## Data shown
* * *

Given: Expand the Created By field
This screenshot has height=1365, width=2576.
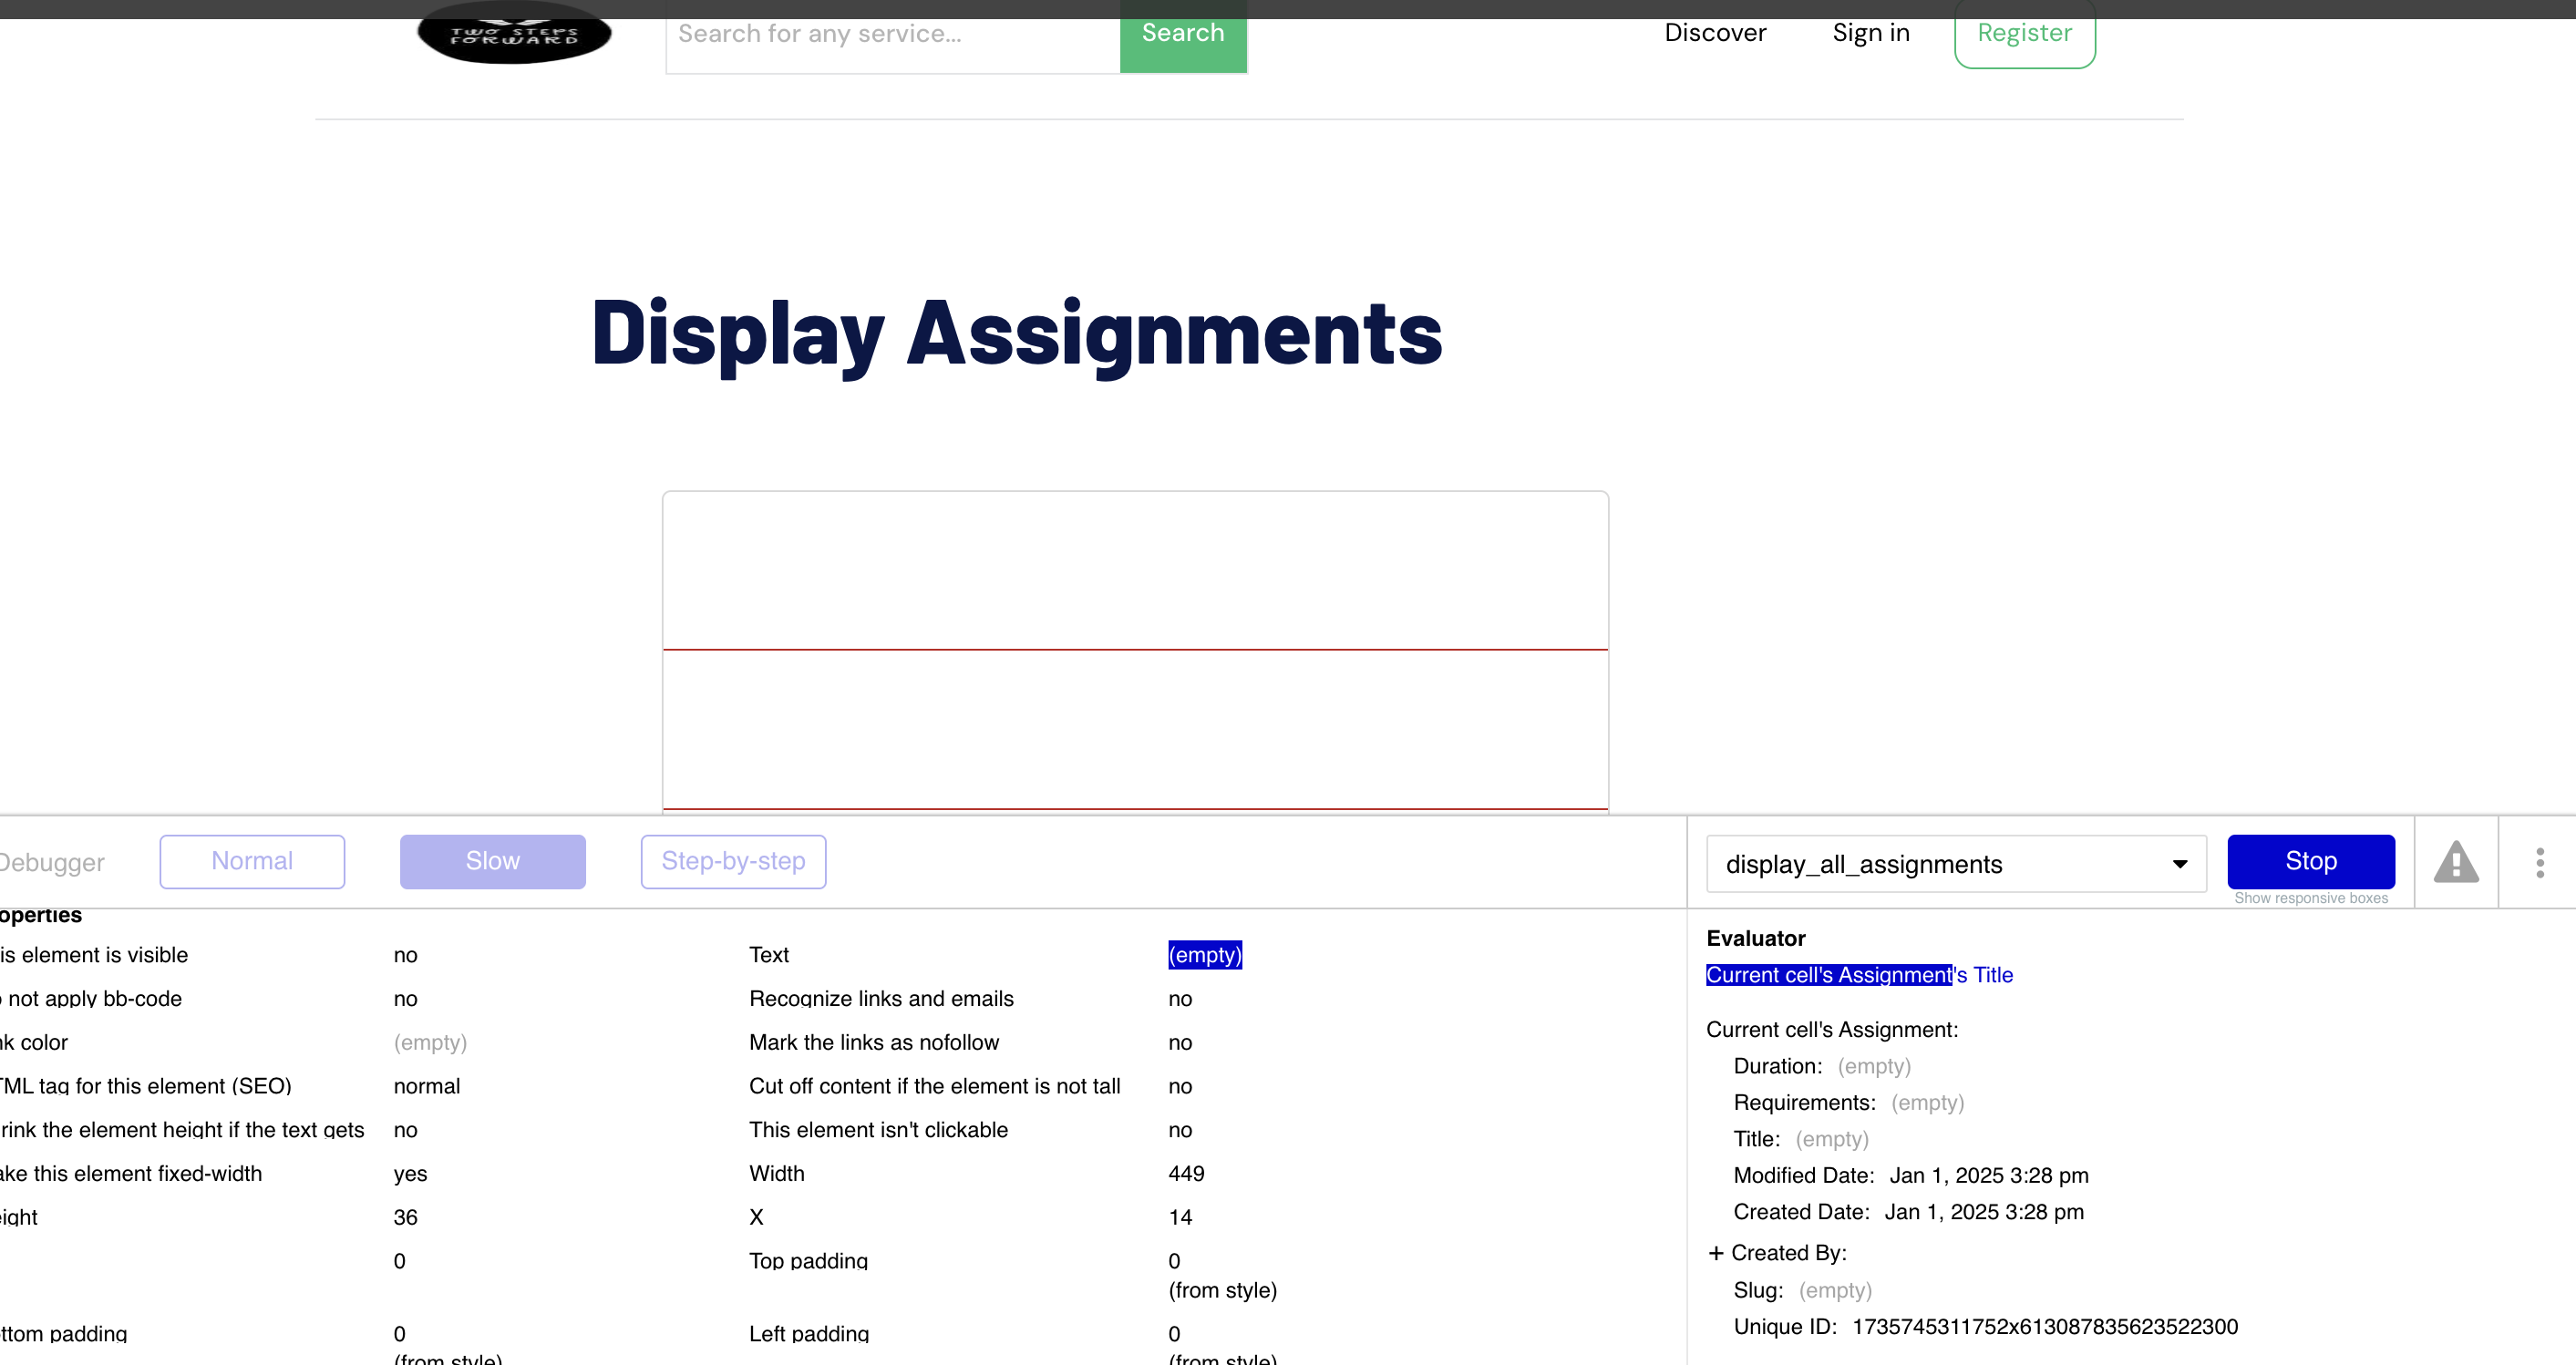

* * *

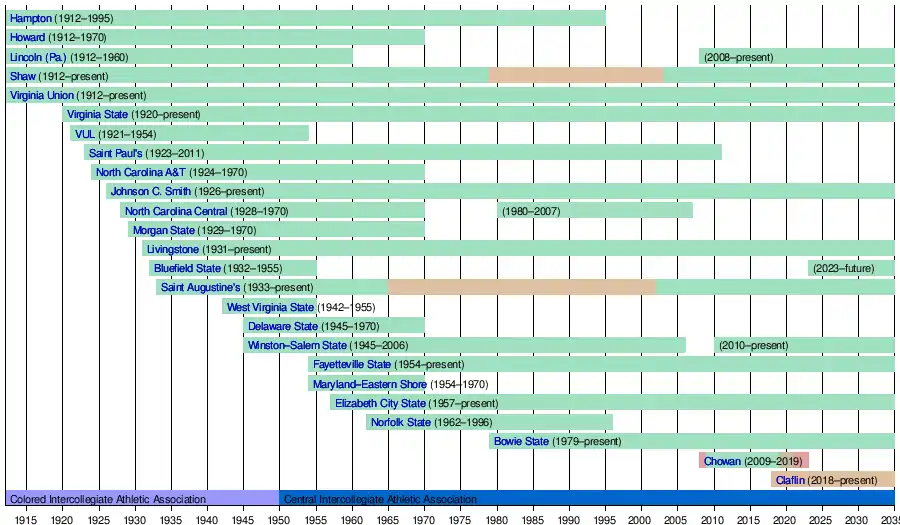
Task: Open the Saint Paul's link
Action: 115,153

* * *

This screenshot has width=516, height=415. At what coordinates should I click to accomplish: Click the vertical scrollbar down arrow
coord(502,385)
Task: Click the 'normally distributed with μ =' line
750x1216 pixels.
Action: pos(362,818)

* * *

Duplicate the lines of the items above, starting at the line that has "Task: Click the" and ending after the line that has "Action: pos(362,818)".

## Full response
Task: Click the 'normally distributed with μ =' line
750x1216 pixels.
Action: pos(362,818)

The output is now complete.